Nous avons tout de même commencé à travailler dès le début 2005 afin de nous assurer d'un maximum de clarté vis-à-vis des nouvelles exigences légales. Nous avons également mis au point, avec la CSSF, un processus simplifié dit "fast track", permettant aux OPCVM d'adapter leurs documents constitutifs et prospectus sans procéder à des modifications significatives de leur politique d'investissement.
Je pense que dans l'ensemble, le message est bien passé, même s"il est vrai que les délais sont très courts. N"oublions pas que fin septembre, tous les fonds luxembourgeois devaient disposer d'un prospectus simplifié...
Et où en est l'ALFI dans la réalisation de ses objectifs, tels que vous les aviez présentés lors de votre réélection, en juin dernier (lire paperJam juillet-août 2005, page 82)?
"Nous avons avancé dans nos efforts de lobbying au niveau européen, notamment auprès de la commission à Bruxelles.

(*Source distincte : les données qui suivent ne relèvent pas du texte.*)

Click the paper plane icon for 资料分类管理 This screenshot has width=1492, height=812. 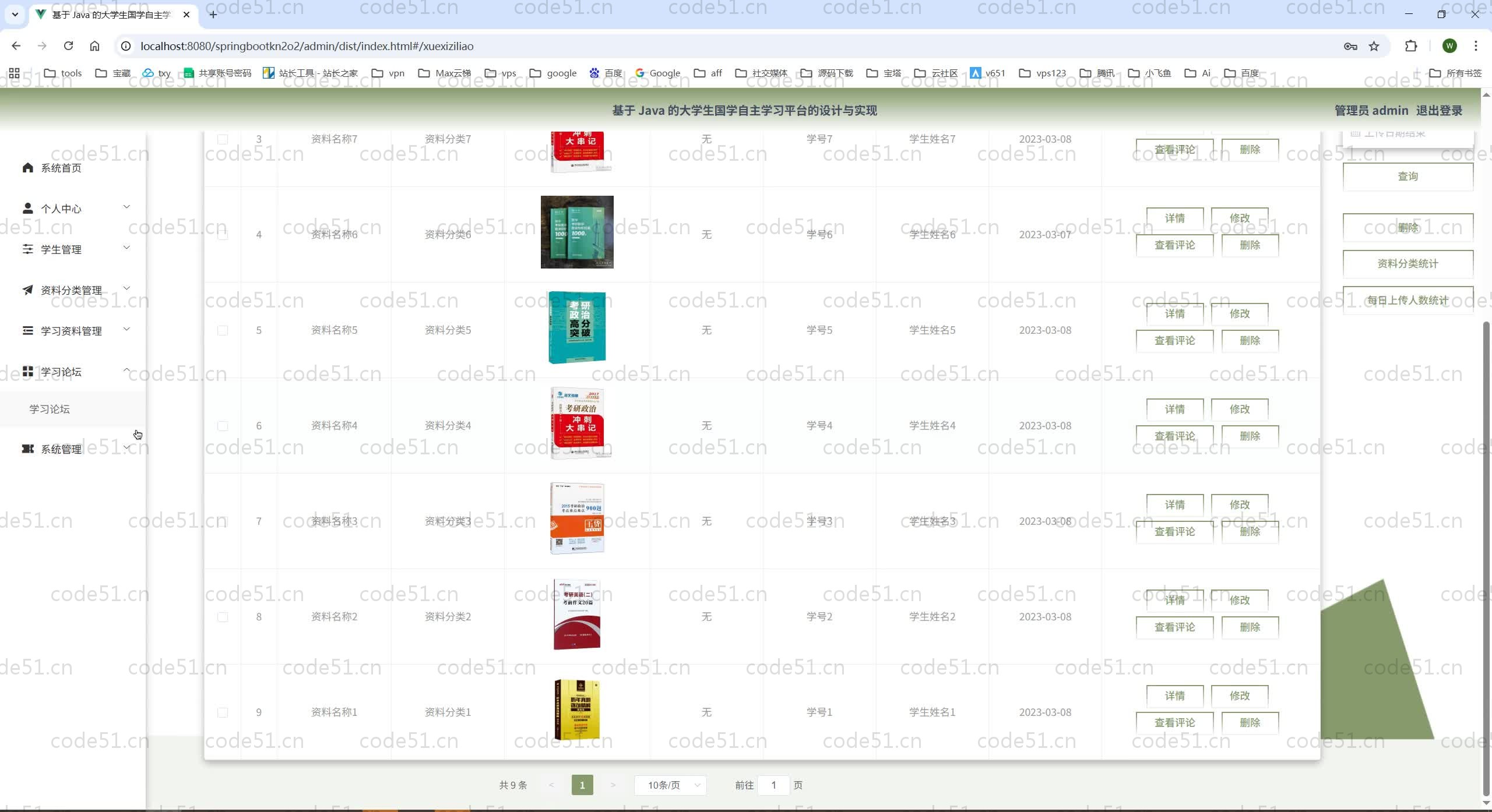point(27,290)
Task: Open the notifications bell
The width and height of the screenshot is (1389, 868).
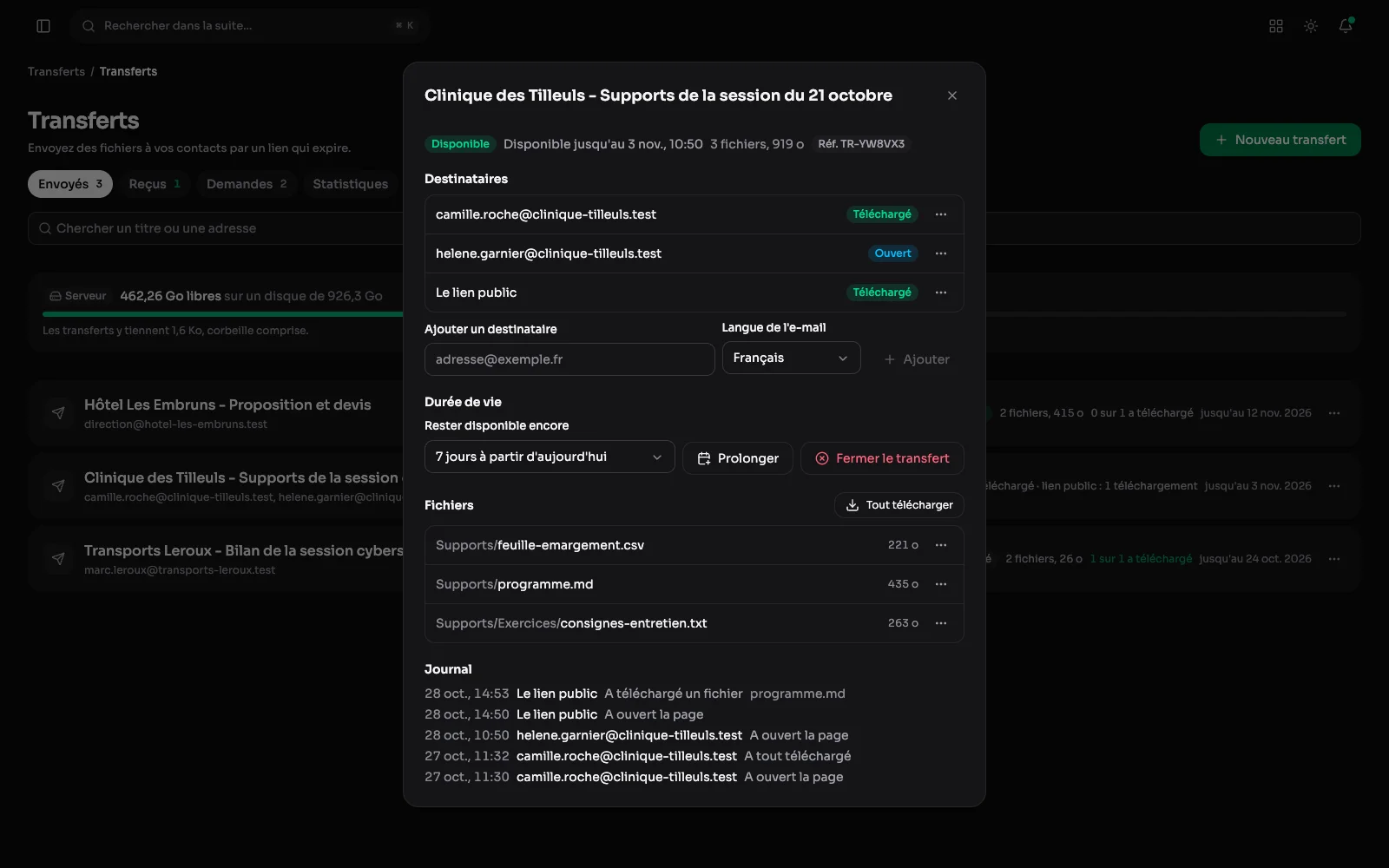Action: coord(1346,26)
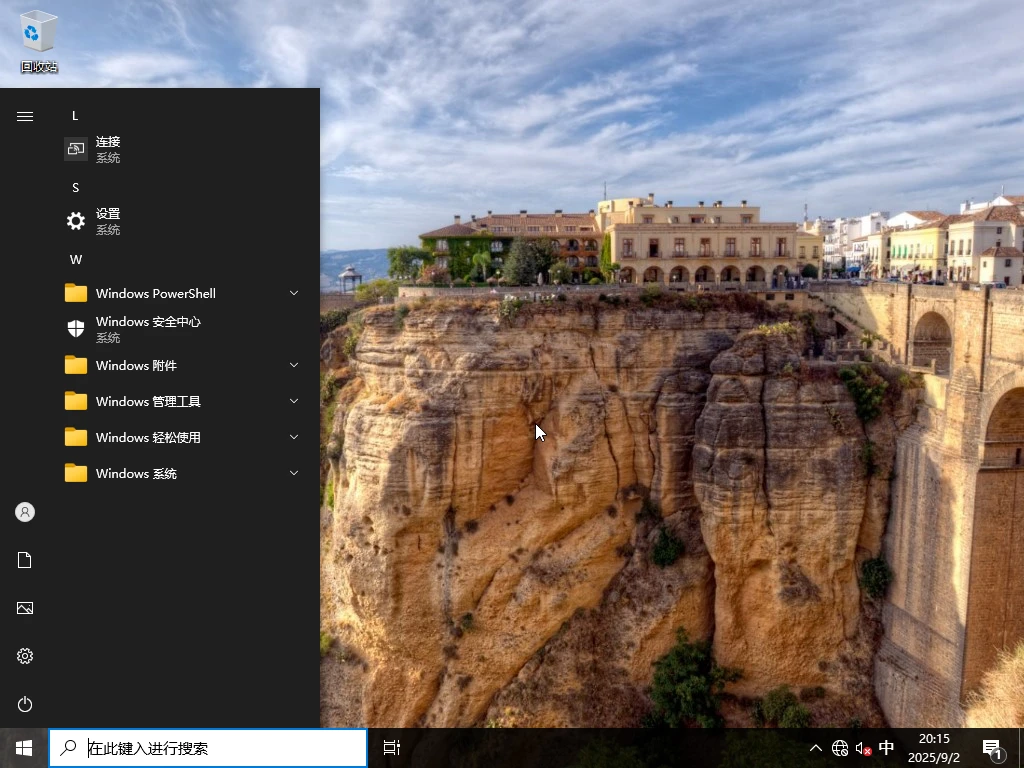Expand the Windows 附件 folder
1024x768 pixels.
(x=293, y=365)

Nous nous sommes fixé l'objectif d'être beaucoup plus orientés vers l'Europe et je dois dire que depuis cette année, nous avons pris de bonnes longueurs d'avance dans ce dossier.
Le Livre Vert sur l'amélioration du cadre régissant les fonds d'investissement dans l'UE a été publié le 14 juillet dernier et dès le 20 juillet, nous invitions à Luxembourg Niall Bohan, un des principaux auteurs du texte, qui a présenté le document à l'ensemble de notre industrie et notre association.
Nous avons également eu l'occasion de faire passer quelques messages auprès de Charlie McCreevy, le commissaire chargé du marché intérieur et des services, lors de sa venue en septembre pour notre conférence annuelle ALFI/NICSA.
Aujourd'hui, nous avons le sentiment que les grandes positions luxembourgeoises sont partagées par d'autres pays et, de plus en plus, par la commission européenne. Notre volonté est de corriger les problèmes UCITS III à court terme et travailler sur le texte de directive tel qu'il est, plutôt que de faire un big bang avec une nouvelle directive UCITS IV dans 5 ans. Nous pensons qu'il est préférable de concentrer nos efforts afin de faire fonctionner la directive comme elle est écrite aujourd'hui.
L'un des principaux chantiers concerne les entraves à la distribution transfrontalière, mais le message semble de mieux en mieux passer à Bruxelles".